*Action item:* Without changing a single word, write out every entry.

*Provided data:*
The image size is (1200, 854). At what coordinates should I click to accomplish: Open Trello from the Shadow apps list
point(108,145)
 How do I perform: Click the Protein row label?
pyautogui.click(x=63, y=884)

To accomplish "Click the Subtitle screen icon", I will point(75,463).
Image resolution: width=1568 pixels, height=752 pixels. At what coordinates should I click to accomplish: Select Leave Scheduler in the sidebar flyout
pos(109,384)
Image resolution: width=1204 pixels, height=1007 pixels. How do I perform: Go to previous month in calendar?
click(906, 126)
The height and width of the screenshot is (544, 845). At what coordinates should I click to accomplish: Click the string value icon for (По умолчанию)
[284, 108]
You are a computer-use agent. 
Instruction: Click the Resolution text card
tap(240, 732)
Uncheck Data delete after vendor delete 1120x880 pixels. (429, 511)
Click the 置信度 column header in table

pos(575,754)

*Task output:*
The image size is (1200, 854). At what coordinates should I click to accomplish: Open Trello from the Shadow apps list
point(108,145)
 How do I perform: Click the Protein row label?
pyautogui.click(x=63, y=884)

To accomplish "Click the Subtitle screen icon", I will point(75,463).
Image resolution: width=1568 pixels, height=752 pixels. At what coordinates should I click to accomplish: Select Leave Scheduler in the sidebar flyout
pos(109,384)
Image resolution: width=1204 pixels, height=1007 pixels. How do I perform: Go to previous month in calendar?
click(906, 126)
The height and width of the screenshot is (544, 845). At what coordinates should I click to accomplish: Click the string value icon for (По умолчанию)
[284, 108]
You are a computer-use agent. 
Instruction: Click the Resolution text card
tap(240, 732)
Uncheck Data delete after vendor delete 1120x880 pixels. (429, 511)
Click the 置信度 column header in table

pos(575,754)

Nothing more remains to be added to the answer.